I need to get a good text book and do some study. The one I mentioned by Roy in a previous comment may be useful.

I would not dismiss anyone like Mills. He is smart and has been working in the field for a long time. Jones is in the same category. I think the Italian group at Bologna may have been the real leaders in theory, with Focardi being the best. It took Rossi to make it practical from an engineering standpoint.

My experience has primarily been in the fission reactor arena with waste management as a add-on late in life. However, what you say about the devil is in the details is absolutely correct from this experience. There may be several devils in the LENR process. I think Rossi has them collared though.

In the Jones experiment I would definitely look at the effect of electric dipole oscillating fields as well as electric quadrapole oscillating fields. The orientation of these fields with respect to the external magnetic field should be checked as to effect. A look at the magnetic moments of the nuclei in the system and any known magnetic or electric resonances would be prime input frequencies to check for effects on energy output as was seen in the Jones experiment. (Rossi must have good data in this regard for the Ni system.)

The Mossbauer effect may relate to coupling of lattice vibrations and nuclear high spin state decay--energy fractionation in the lingo of Hagelstein. If that were the case, stimulation of the lattice may allow high (excited) spin states to exist since fractionation would be more probable.

Can you explain your idea of an "inverse Mossbauer effect" for Ni-61 a little better.

Keep in mind that these QM systems try to decay to the lowest energy state possible considering conservation laws of energy and angular momentum--spin--etc. Given the big energy sink of the He-4 particle, I would not be surprised to find it in the Ni system as a product. It would be interesting to know the pressure increase or decrease in the Rossi reactor with time which would shed light on hydrogen depletion and helium production, if any. Without helium production the reactor pressure should go to 0 as the hydrogen is used. Would not that be nice.

Bob
----- Original Message ----- From: "Jones Beene" <jone...@pacbell.net>
To: <vortex-l@eskimo.com>
Sent: Sunday, February 09, 2014 3:03 PM
Subject: RE: [Vo]:Spin this ...


-----Original Message-----
From: Bob Cook

I first did NMR experiments in my senior year, 1961, at Ed's alma mater...

With that kind of NMR experience, Bob, perhaps you can help me out with
this. We could be on the door steps of locating a missing piece of the
puzzle connecting LENR to NMR.

The devil is in the details. I've stumbled upon what could be an important
reference to the "Stark shift" in hydrogen at 429 kHz. That is unlikely to
be a coincidence with the SJ presentation.

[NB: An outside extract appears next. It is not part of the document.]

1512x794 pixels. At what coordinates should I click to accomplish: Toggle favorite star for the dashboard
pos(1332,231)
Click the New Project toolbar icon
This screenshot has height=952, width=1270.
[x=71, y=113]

The Stark effect is the electric analogue of the Zeeman effect where a
spectral line is split into several components due to the presence of a
magnetic field. It is mentioned in Randell Mills work, and it has Rydberg
values written all over it.

http://en.wikipedia.org/wiki/Stark_effect

Of course, many in LENR look at Mills' work as little more than a
predecessor state or transitory condition which leads to LENR, and one which
is perhaps not even exothermic on its own. It therefore must progress to
something nuclear to achieve thermal gain. That lack of full understanding
is why BLP has been unable to show anything more interesting than
spot-welder "firecrackers" in 2014.

But this finding of Steven Jones - of an RF signature at ~430 kHz coincident with a large energy spike in LENR could be a smoking gun which opens up the
entire field to a higher level of understanding.

The obvious next step - when one knows the signature for gain (assuming this
is it) - is to apply input power at that frequency (or maybe a quarter wl)
and look for positive feedback.

After all the surname of NMR is resonance. Heck, we could be looking an
"inverse Mossbauer effect" in 61 Ni.